Let $f\in C^\infty([0,1])$ and consider the sequence $$f_n=f^{(n)}$$
where $f^{(n)}$ denote the derivative of order $n$ of $f$. My question is: What is a necessary condition to impose on $f$, such that $f_n$ converges uniformly to some $g\in C([0,1])$, i.e. $\|f_n-g\|_\infty\to 0$?
I could find some examples that maybe can help.

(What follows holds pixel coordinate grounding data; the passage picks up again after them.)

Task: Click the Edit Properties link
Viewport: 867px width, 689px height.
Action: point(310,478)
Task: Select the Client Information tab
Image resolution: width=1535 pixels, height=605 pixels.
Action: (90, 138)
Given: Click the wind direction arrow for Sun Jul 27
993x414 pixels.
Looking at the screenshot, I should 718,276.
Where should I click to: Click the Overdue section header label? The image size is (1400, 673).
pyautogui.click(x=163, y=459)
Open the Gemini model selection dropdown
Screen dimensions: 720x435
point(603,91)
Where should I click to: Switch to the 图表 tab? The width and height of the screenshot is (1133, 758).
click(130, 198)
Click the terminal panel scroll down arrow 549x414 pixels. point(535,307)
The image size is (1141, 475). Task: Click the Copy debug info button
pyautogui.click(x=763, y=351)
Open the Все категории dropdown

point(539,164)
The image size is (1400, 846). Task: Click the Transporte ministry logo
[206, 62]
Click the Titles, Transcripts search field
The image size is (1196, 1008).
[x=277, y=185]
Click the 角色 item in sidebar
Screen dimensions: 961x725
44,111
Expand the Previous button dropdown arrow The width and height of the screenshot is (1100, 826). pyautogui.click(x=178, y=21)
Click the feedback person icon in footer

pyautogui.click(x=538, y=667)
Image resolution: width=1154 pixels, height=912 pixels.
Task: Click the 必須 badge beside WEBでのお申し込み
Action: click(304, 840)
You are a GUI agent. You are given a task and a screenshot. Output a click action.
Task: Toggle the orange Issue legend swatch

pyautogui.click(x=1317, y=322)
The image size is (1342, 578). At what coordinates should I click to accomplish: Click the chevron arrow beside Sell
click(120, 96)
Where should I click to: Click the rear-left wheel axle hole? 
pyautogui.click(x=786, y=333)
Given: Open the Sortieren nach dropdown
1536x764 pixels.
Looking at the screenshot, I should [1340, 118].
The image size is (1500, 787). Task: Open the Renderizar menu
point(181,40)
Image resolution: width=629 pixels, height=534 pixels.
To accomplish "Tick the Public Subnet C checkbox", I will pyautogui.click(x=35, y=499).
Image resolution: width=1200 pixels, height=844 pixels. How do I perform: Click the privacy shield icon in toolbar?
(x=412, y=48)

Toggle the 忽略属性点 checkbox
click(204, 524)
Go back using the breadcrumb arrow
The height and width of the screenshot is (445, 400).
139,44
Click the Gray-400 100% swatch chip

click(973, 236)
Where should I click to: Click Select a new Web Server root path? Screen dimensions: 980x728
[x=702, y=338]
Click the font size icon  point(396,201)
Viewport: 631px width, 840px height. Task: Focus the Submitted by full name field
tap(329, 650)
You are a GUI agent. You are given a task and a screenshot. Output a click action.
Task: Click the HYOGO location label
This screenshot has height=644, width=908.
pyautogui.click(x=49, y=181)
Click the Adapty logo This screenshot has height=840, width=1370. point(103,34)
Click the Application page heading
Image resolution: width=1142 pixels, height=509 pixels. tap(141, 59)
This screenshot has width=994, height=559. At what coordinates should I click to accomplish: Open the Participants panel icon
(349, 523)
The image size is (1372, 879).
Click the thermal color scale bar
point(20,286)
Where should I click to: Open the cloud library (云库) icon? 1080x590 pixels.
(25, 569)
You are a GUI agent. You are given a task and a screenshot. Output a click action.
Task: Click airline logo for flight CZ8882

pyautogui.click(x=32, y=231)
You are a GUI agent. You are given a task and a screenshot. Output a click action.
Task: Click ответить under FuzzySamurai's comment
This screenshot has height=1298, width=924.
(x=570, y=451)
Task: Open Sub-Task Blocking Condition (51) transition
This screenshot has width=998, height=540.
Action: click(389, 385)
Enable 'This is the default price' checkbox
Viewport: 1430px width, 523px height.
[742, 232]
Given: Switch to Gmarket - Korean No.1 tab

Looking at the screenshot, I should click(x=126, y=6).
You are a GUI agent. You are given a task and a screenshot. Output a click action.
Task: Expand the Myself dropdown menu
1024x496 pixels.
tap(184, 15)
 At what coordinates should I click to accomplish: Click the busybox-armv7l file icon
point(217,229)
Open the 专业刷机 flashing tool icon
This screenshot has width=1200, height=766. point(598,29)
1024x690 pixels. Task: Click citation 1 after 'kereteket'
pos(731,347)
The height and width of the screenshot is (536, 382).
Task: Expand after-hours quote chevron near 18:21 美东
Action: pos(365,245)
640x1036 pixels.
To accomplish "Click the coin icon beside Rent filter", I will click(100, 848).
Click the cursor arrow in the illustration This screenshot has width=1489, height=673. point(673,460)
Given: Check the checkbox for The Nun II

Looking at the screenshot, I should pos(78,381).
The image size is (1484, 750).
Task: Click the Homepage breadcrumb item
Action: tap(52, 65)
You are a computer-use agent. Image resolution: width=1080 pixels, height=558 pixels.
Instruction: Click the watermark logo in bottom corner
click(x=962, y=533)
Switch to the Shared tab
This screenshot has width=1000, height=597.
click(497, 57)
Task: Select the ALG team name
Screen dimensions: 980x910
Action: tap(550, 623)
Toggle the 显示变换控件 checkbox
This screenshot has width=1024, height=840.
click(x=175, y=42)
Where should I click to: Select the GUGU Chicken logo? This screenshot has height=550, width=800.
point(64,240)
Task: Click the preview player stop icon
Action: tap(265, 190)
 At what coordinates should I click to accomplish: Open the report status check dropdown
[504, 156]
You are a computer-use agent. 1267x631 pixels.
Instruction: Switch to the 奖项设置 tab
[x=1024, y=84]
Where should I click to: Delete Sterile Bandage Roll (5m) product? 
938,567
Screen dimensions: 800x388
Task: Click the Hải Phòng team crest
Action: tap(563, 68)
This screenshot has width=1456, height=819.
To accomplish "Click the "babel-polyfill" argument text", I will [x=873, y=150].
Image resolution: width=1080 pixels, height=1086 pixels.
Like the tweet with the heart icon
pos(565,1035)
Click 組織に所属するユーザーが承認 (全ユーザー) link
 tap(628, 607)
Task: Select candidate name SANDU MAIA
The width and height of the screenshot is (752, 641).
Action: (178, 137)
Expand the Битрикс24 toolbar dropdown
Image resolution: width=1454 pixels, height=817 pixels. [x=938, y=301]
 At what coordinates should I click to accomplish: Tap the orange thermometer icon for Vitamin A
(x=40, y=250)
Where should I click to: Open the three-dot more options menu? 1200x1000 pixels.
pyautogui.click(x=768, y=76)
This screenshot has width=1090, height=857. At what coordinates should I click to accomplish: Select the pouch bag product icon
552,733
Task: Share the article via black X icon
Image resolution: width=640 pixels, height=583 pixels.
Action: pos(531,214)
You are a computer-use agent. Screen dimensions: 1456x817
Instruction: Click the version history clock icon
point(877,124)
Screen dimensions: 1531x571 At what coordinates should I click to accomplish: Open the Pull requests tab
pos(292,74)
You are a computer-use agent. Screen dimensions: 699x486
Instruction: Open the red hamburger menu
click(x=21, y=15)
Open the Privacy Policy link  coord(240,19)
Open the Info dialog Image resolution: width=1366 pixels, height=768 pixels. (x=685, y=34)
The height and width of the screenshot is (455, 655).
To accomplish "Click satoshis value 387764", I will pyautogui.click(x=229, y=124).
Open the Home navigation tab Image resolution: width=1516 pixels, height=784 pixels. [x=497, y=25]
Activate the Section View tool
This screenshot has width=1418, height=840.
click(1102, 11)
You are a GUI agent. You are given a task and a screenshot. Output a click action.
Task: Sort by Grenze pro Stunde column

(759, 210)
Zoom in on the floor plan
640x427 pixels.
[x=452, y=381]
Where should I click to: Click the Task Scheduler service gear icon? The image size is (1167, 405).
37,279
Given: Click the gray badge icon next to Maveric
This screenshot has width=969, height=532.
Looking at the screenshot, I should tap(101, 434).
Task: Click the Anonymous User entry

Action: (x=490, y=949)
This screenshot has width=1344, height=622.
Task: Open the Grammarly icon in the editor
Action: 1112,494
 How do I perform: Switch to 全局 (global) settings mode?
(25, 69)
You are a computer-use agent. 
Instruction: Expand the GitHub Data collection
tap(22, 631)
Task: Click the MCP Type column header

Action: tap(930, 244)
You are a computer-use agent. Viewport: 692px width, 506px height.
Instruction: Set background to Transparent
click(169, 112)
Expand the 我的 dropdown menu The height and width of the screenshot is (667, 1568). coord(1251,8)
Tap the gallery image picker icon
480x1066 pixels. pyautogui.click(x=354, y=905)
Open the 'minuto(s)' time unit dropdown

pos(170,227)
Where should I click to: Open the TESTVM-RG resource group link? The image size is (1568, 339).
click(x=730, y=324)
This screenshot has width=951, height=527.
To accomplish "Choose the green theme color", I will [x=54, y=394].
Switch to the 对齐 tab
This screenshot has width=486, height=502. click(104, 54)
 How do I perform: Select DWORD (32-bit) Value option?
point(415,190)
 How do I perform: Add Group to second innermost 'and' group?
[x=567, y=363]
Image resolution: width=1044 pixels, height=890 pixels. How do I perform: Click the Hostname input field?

I - If $f$ is a polynomious, then $f_n\to 0$,
II - If $f(x)=e^{\lambda x}$, then $f_n\to 0$ if $\lambda\in [0,1)$ and $f_n\to f$ if $\lambda =1$.
Thank you
Assume that $f^{(n)}\to l$ uniformly on $[0,1]$. Then there is a constant $M$ such that for each $n$ and $x\in [0,1]$, $|f_n(x)|\leqslant M$. Conversely, this conditions implies convergence of $(f^{(n_k)},k\geqslant 1)$, where $n_k\uparrow \infty$.
We assume that $f^{(n)}\to l$ uniformly on $[0,1]$. Using $$f^{(n)}(x)-f^{(n)}(0)=\int_0^xf^{(n+1)}(t)\mathrm dt,$$ and an argument of dominated convergence, we get $$l(x)-l(0)=\int_0^xl(t)\mathrm ,dt$$ hence we get a nice expression for the candidate $l$.